O princípio da presunção de inocência foi inicialmente consagrado na Declaração dos Direitos do Homem e do Cidadão de 1789[4], na qual em seu artigo 9º, é disposto que: “todo acusado é considerado inocente até ser declarado culpado e, se julgar indispensável prendê-lo, todo o rigor desnecessário à guarda da sua pessoa deverá ser severamente reprimido pela lei.”

Este tornou-se um princípio constitucional brasileiro, previsto no artigo 5º, inciso LVII, onde há a garantia de que “ninguém será considerado culpado até o trânsito em julgado de sentença penal condenatória.”

Assim, no devido cumprimento do processo penal, há que se observar, entre outros princípios, o da presunção de inocência, sendo que, se não há culpabilidade, ou indícios suficientes para comprovar a mesma, não há que se falar em sanções ao imputado, devendo o mesmo ser absolvido.

Por isso, não se pode ignorar a possibilidade de inocência do indivíduo, afastando o tratamento que lhe é devido como aquele que ainda não foi condenado, uma vez que, há inocência enquanto não houver culpabilidade.

O princípio da presunção de inocência, por Luigi Ferrajoli (apud LOPES JUNIOR, 2008, p.177), é uma:

decorrência do princípio da jurisdicionalidade (…) pois, se a jurisdição é a atividade necessária para obtenção da prova de que alguém cometeu um delito, até que essa prova não se produza, mediante um processo regular, nenhum delito pode considerar-se cometido e ninguém pode ser considerado culpado nem submetido a uma pena.  

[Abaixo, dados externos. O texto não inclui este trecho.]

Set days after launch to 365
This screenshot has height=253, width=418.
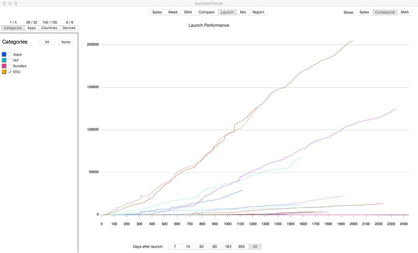coord(241,247)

Por isso, a garantia de manutenção da presunção de inocência até o trânsito em julgado da sentença deve permanecer independentemente do fato pelo qual o indivíduo está sendo acusado. Desta forma, há o desenvolvimento de um processo no qual cabe a acusação buscar fatos que comprovem a culpabilidade, caso contrário, esta não existirá.

Neste sentido, tem-se que a presunção de inocência é uma proteção a pessoa contra as penas arbitrárias do Estado, ou seja, além de uma garantia de liberdade, é também uma segurança jurídico-social. (LOPES JUNIOR, 2008, p.177).

Interessante, nesse aspecto, é a proteção ao referido princípio em face da liberdade de expressão. A liberdade de imprensa pode conduzir a violação do princípio da presunção de inocência, especialmente nos casos em que o indivíduo, investigado espera pela solução judicial do seu caso, encontra-se exposto de forma explícita na mídia.

Nesta situação, a intervenção da mídia gera, muitas vezes, uma falsa e imediata solução para o caso, o que pode vir a desrespeitar, não só a técnica jurídica, mas também os direitos garantidos àquele que está sofrendo a investigação ou a instrução processual penal. Neste aspecto, interessante a contribuição de Henri Leclerc e Jean-Marc Théolleyre ao afirmarem:

De fato as mídias entraram diretamente em concorrência com a justiça. Elas querem revelar a verdade para que a opinião pública julgue antes que a justiça seja capaz de levar sua decisão a público, com todas as precauções, as formas processuais e o ritual de julgamento. (2007, p. 54).   

A presunção de inocência, portanto, deverá fazer parte do processo judicial a qual um indivíduo se submete, havendo que se discutir os limites da liberdade de expressão e do exercício da imprensa nos casos de repercussão social, para que um pré-julgamento seja evitado, bem como as conseqüentes violações aos direitos de personalidade e presunção de inocência.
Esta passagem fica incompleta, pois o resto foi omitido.